| Aim of the exercise |
The copy you return should hold every record below word for word and no images.
***** Data for this task
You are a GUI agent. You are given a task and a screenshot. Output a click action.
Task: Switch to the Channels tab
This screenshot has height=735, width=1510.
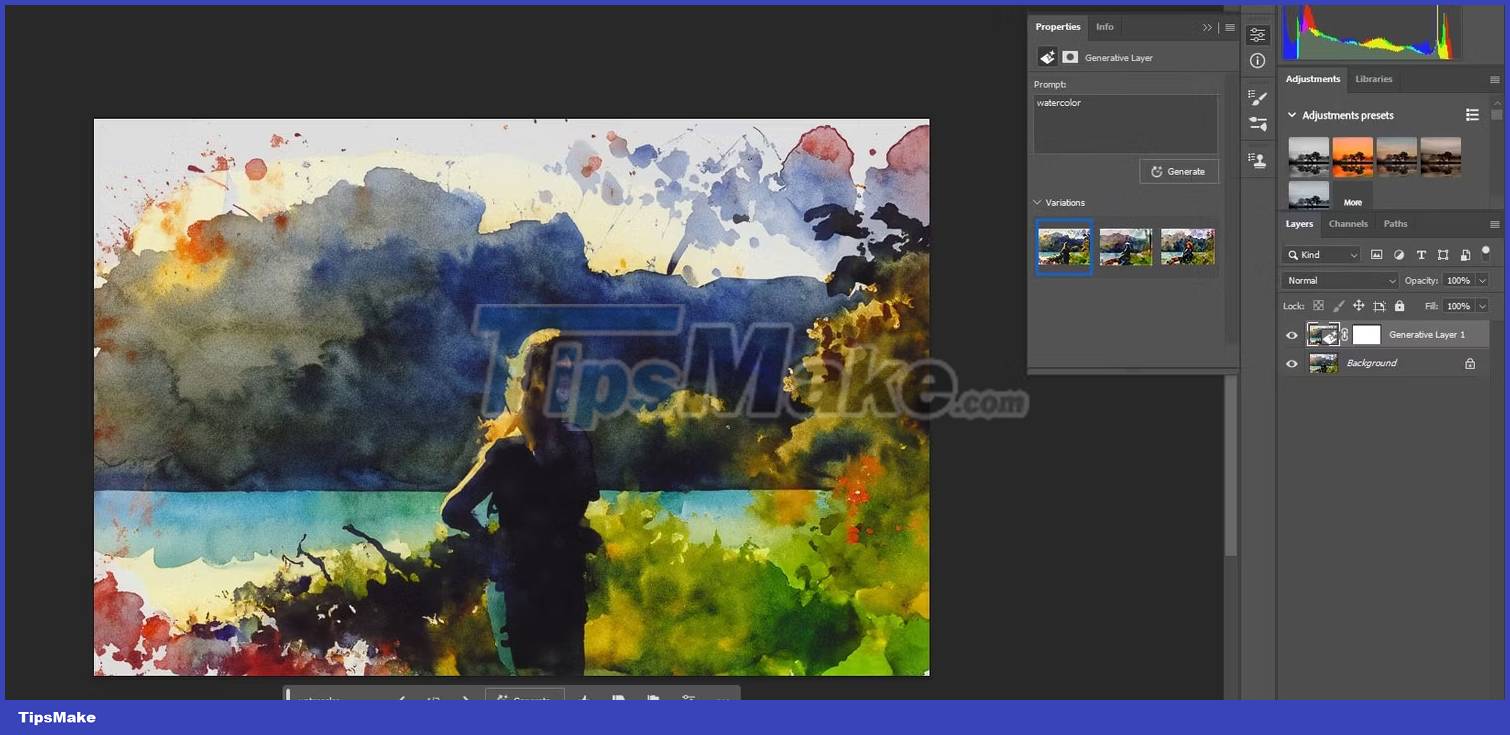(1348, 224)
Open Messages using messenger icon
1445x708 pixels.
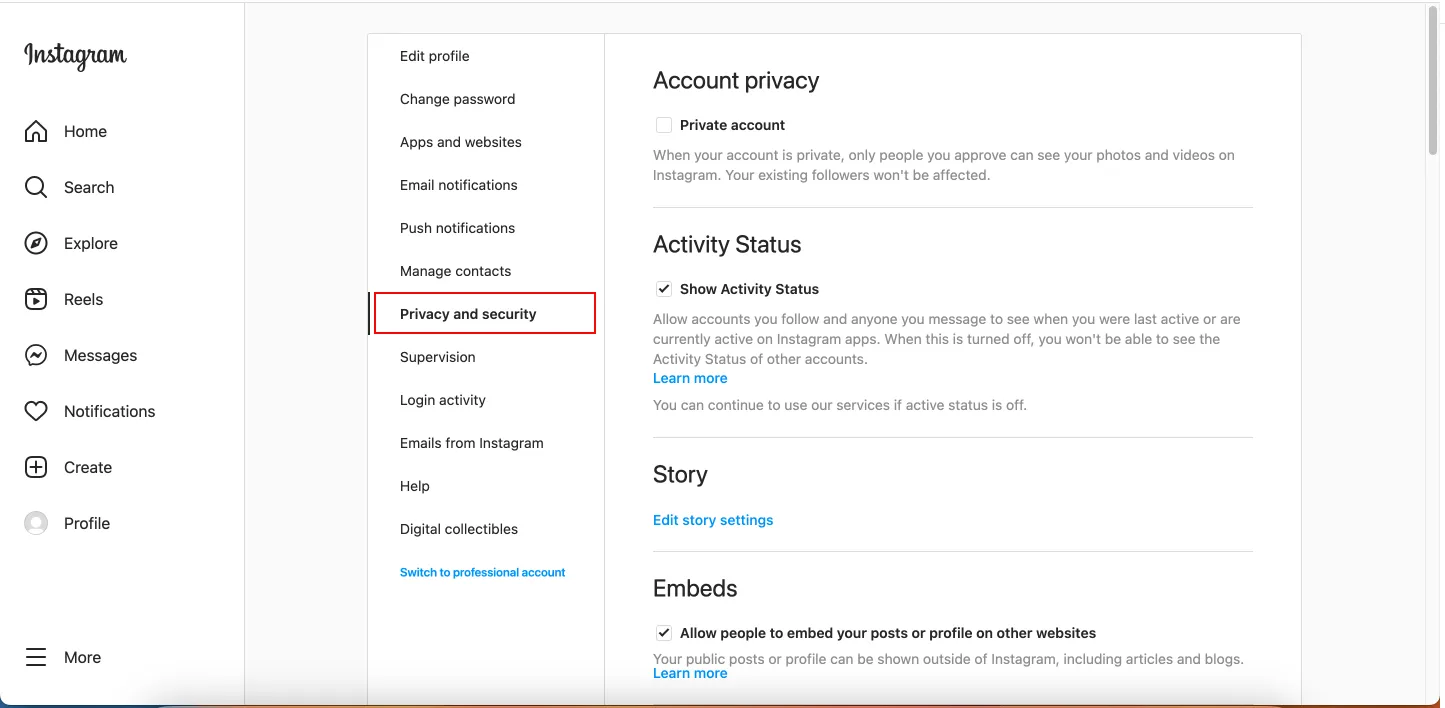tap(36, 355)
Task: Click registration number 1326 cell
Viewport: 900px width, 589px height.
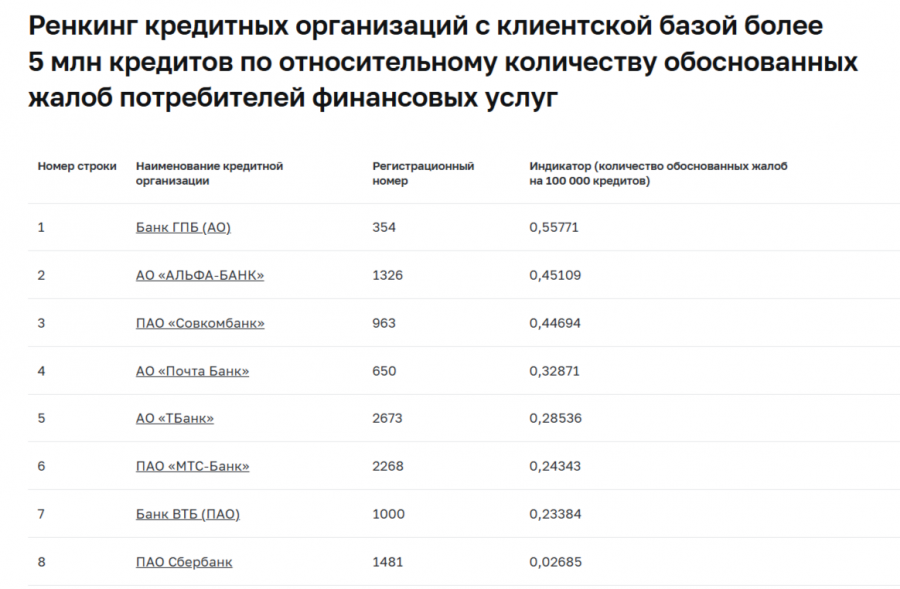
**********
| Reply to the exercise |
You are a GUI agent. You are given a task and a screenshot. Output a click action.
Task: Switch to the Channels tab
This screenshot has height=735, width=1510.
(1348, 224)
Open Messages using messenger icon
1445x708 pixels.
tap(36, 355)
Task: Click registration number 1326 cell
Viewport: 900px width, 589px height.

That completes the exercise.